ケンメリは67万台以上製造されたうち、GT-Rは197台のみ

・モデル名 :スカイライン2000GT-R(4代目・KPGC110型)
・メーカー名:日産
・年式 :1973
・撮影場所 :第8回 石和温泉郷クラシックカーフェスティバル2018
・撮影者 :ミノ
ケンとメリーのスカイラインは、歴代最高のヒット作

人気の高い国産旧車は数あれど、その希少性もあって最も人気の高い車種のうちのひとつと言えるのが「ケンメリ」こと4代目スカイラインに設定された、GT-Rだ。
「ケンとメリーのスカイライン」のキャッチコピーで爆発的なヒット作となった4代目スカイライン。1972年から77年の5年間で67万台以上が製造された。
若い男女がスカイラインに乗り日本中を旅するというシリーズもののCMが放映され、それまでのスカイラインが持っていた、レースで強い、高性能でタフなスポーツ性といった硬派なイメージとは異なるソフトさをアピールするものだった。
その人気はすさまじかった。
アパレル商品を始めとして様々なケンメリグッズが作られ、それらがまた爆発的に売れていた。それはもう、社会現象といってもよいほどのフィーバーぶりだった。
ただ、ソフトなイメージを重視したといっても、そこはやはりスカイラインだ。
1972年9月のケンメリ登場から半年後、そのスポーツイメージを一身に受け、2ドアハードトップをベースにブラックアウトしたグリルやオーバーフェンダーといったハードな装いをまとった「2000GT-R」(KPGC110型)が追加されたのだった。
その凄みと言っていいほどの迫力を湛えたシルエットに、見るものは圧倒された。

先代のC10型「ハコスカ」と同様、2000ccのS20型エンジンを搭載し、ブラックアウトした専用のグリル、リベット留めされた黒いオーバーフェンダー、そびえたつようなリアスポイラーを装備したGT-Rは、たった197台が製造されたに過ぎない。
そのうち2台はレース仕様車で、しかも実際にはレースに出場はしなかった。
だが先に述べたようなケンメリグッズやモデルカー等を通じ多くの人の目に触れ、ケンメリ人気をさらに高めることにつながった。
197台しか製造されなかったのは、当時毎年のように強化される排ガス規制に対応が難しかったからとされているが、GT-Rに装備されていたミクニ製のソレックスキャブレター(S20型用)の在庫が197台分しかなかったからとも言われている。
(ただし、生産台数については近年、200台と少しが製造されていたことを示す資料も出てきているようだ)
結果的にそれがケンメリGT-Rの希少性ともなり、後のR32型までGT-Rがラインナップされなかったことも加わって、ファンにとって堪らない存在となっていったのだ。
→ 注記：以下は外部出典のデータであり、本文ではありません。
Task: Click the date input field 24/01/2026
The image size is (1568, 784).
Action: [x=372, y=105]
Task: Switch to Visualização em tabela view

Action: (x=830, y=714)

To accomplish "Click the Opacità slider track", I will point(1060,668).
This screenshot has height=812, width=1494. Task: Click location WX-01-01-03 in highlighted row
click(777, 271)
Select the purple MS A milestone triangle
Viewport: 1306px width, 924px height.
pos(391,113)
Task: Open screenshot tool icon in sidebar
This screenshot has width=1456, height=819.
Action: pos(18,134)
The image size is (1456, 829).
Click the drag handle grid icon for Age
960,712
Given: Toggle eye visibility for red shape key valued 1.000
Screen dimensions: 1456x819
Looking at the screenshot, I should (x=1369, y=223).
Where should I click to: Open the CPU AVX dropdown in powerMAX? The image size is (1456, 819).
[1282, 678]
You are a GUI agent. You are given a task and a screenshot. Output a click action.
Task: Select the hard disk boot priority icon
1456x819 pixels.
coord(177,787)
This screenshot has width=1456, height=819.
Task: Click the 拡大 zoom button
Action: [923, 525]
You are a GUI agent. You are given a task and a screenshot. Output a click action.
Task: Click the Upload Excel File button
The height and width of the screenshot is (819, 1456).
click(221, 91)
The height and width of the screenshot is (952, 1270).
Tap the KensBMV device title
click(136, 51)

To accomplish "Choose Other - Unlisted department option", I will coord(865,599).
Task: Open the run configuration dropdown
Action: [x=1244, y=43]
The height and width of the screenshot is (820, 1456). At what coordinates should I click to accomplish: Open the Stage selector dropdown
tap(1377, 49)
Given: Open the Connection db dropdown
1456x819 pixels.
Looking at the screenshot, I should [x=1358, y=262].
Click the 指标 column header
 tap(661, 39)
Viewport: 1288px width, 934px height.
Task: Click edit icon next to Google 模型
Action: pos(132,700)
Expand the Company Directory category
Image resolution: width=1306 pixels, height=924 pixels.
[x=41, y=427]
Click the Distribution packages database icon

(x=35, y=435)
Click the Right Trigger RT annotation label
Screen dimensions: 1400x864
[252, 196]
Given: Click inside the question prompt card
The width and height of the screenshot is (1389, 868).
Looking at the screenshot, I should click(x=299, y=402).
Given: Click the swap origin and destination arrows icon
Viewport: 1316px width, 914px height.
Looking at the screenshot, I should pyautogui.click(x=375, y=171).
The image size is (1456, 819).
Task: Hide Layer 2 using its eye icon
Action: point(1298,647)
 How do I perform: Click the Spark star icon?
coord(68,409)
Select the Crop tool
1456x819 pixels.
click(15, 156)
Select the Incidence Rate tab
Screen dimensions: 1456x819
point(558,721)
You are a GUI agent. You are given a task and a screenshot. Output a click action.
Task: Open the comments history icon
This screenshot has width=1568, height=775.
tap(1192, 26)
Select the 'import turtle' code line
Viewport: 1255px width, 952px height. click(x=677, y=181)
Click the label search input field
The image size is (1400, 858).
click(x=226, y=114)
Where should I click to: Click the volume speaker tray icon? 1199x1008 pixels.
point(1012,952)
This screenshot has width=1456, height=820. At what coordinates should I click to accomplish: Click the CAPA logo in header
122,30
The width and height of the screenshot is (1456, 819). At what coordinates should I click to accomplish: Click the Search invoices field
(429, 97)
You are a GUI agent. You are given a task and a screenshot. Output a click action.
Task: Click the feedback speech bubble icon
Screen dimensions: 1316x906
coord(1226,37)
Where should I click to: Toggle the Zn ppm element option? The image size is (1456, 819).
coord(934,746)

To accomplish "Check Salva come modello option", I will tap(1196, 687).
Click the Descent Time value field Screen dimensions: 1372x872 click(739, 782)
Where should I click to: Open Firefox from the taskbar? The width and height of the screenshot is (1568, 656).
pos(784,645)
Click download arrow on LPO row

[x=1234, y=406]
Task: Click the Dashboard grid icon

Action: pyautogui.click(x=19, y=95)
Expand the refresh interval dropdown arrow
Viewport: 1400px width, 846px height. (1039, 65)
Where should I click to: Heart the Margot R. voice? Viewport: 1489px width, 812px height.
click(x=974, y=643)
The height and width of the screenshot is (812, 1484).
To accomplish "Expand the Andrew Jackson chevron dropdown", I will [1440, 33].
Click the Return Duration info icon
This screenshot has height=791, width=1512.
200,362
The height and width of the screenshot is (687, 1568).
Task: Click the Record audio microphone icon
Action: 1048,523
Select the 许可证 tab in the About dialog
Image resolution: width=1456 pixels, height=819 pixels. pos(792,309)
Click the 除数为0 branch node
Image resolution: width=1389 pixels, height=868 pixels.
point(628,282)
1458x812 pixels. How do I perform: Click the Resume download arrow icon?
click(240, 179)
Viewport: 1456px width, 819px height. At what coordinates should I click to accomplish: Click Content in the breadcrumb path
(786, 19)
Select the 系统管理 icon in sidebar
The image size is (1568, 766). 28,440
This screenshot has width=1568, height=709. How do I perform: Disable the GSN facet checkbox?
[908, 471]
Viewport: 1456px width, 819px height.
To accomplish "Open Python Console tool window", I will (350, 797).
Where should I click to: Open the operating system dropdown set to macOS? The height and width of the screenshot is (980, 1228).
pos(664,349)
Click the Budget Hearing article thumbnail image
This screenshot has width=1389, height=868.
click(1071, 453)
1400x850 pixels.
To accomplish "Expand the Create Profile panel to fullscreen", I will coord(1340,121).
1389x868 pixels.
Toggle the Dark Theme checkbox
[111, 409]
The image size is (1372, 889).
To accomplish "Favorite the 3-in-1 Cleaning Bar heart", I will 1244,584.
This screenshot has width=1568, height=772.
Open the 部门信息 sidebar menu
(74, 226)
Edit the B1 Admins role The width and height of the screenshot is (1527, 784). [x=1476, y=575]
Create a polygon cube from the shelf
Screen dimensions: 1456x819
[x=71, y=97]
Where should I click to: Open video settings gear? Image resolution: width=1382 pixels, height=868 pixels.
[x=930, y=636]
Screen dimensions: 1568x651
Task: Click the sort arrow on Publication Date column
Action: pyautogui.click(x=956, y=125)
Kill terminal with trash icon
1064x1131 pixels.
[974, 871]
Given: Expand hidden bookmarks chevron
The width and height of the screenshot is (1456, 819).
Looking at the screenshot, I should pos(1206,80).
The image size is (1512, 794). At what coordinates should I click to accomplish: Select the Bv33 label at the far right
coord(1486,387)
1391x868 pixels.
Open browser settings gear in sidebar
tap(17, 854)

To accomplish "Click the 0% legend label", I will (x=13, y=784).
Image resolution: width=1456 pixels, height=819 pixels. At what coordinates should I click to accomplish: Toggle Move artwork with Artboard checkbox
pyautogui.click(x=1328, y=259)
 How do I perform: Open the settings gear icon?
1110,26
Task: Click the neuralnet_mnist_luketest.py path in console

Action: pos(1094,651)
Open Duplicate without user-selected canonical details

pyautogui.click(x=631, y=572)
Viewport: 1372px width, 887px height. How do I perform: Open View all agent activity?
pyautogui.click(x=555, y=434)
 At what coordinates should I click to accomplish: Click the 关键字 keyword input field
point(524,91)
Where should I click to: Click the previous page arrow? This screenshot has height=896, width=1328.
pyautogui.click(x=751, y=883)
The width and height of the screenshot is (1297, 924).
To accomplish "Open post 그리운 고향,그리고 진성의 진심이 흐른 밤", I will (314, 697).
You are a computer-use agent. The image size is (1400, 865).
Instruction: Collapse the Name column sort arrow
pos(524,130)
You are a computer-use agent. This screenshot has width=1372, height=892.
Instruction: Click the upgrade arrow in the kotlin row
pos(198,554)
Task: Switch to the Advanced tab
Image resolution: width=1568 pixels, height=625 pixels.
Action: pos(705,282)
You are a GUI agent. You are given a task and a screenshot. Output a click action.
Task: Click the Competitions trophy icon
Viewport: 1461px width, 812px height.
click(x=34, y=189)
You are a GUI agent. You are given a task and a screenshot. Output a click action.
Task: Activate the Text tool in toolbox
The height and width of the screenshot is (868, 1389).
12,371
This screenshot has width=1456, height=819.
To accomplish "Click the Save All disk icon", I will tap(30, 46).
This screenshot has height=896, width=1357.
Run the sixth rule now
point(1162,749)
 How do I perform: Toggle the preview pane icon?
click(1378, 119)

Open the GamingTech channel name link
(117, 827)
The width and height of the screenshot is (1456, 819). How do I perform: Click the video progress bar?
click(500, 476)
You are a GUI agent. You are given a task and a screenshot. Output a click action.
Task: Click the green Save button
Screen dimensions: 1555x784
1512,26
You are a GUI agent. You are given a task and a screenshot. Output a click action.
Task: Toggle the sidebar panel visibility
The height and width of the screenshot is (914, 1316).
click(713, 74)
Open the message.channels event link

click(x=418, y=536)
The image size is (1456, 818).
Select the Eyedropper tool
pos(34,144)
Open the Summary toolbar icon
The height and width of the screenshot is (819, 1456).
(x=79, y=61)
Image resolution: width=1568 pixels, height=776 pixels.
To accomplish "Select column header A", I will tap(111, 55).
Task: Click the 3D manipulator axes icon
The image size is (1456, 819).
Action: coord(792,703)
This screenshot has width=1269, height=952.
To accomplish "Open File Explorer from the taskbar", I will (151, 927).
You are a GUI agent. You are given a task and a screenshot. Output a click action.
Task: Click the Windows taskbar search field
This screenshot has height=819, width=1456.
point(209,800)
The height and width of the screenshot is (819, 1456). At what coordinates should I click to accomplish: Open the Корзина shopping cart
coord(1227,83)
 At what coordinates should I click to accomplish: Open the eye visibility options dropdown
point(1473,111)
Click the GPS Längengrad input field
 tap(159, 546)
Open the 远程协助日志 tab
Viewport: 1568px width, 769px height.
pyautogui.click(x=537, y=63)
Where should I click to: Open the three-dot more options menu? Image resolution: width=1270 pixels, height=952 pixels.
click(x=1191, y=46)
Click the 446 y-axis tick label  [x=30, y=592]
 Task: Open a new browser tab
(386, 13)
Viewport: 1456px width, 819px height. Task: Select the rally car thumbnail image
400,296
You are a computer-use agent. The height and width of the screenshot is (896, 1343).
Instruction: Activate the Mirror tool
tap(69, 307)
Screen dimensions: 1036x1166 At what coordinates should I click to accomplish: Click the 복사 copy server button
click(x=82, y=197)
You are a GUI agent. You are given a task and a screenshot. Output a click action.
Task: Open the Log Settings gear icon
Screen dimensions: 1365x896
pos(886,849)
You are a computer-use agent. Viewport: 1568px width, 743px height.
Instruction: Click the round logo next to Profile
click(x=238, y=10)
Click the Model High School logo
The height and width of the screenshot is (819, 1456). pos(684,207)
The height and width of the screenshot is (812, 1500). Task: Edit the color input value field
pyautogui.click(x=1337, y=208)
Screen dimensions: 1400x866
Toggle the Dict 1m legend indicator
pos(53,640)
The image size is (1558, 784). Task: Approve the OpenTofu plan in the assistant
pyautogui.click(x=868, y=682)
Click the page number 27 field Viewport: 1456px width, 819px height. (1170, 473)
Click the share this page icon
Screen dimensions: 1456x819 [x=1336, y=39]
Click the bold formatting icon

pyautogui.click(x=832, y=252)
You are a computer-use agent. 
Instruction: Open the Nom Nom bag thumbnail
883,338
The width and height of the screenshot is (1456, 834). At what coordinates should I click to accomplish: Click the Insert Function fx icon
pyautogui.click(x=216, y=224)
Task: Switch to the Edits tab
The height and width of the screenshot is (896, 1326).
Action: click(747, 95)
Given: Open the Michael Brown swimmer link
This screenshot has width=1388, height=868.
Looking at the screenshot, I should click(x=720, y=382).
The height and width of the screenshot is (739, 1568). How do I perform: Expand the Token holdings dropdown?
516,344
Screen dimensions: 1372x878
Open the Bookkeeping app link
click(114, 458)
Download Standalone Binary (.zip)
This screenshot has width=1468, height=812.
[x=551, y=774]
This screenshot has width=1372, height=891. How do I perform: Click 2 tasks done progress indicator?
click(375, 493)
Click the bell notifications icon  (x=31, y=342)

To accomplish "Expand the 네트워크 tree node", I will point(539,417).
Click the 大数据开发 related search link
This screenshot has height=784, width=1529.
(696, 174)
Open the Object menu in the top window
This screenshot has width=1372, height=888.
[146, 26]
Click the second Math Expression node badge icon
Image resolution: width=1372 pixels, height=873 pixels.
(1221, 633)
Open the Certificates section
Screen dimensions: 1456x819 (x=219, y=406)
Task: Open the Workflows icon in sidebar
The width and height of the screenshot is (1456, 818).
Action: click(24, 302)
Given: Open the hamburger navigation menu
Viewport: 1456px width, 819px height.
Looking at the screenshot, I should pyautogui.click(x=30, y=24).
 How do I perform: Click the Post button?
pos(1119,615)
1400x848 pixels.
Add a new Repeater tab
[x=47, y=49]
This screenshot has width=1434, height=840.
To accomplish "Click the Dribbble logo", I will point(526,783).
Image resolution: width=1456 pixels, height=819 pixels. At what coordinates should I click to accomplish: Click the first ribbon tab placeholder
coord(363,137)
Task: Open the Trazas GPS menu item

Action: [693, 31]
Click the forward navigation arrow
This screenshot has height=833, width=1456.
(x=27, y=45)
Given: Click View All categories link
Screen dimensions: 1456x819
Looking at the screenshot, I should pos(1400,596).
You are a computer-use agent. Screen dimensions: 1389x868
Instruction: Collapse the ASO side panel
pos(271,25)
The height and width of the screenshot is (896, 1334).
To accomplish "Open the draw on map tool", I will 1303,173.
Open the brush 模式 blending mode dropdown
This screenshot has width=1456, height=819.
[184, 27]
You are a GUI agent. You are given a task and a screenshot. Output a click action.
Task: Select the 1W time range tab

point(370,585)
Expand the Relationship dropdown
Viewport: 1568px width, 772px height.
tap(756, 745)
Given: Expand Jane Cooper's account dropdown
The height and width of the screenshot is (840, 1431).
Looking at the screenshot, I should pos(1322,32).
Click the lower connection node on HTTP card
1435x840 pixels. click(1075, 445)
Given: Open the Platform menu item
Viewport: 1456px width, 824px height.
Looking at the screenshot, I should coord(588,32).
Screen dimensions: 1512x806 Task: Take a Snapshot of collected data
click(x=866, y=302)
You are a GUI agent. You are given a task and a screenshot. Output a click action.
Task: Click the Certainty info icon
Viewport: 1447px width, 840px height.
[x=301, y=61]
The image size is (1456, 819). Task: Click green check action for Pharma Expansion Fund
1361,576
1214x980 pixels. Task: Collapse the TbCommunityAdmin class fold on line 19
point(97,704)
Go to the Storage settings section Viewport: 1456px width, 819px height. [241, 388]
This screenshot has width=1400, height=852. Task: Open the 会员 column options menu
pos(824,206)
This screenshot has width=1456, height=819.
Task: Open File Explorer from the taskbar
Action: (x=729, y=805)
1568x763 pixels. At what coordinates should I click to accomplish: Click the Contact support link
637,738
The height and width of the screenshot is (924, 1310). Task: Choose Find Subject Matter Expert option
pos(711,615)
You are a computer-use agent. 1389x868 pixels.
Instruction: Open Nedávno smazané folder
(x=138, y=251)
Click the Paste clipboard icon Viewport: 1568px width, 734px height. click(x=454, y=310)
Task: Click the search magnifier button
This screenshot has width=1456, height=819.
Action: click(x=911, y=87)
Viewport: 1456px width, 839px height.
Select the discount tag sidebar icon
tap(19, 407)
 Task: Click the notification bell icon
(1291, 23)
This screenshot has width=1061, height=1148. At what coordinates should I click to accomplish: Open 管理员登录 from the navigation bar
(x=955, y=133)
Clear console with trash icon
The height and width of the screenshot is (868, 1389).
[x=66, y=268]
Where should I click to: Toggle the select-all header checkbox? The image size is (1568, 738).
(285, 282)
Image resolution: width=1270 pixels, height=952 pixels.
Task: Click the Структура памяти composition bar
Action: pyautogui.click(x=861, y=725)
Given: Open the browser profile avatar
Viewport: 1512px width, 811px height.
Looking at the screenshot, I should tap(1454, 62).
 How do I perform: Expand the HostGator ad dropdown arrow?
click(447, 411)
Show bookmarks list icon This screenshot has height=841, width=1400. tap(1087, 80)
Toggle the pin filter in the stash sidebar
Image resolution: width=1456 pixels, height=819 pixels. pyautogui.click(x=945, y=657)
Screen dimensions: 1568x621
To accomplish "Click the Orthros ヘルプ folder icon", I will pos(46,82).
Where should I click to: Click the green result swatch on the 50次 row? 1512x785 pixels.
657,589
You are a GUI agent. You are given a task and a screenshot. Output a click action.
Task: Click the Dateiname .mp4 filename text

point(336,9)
現在は旧車趣味の王道の車種のひとつとして、多くのファンに愛されているケンメリGT-R。
登場から45年が経つ現在も、その人気が衰えることはない。
2ドアHTをベースに作られた「GT-R仕様」も多くみられるようだが、もともと希少なクルマを再現するのだって旧車の楽しみ方の大事なひとつだと言っていいだろう。
こうしてイベントなどで見かけると、ファンはやっぱり笑顔になるじゃないか。
それに、集まっている人たちみんなとても楽しそうなのだしね。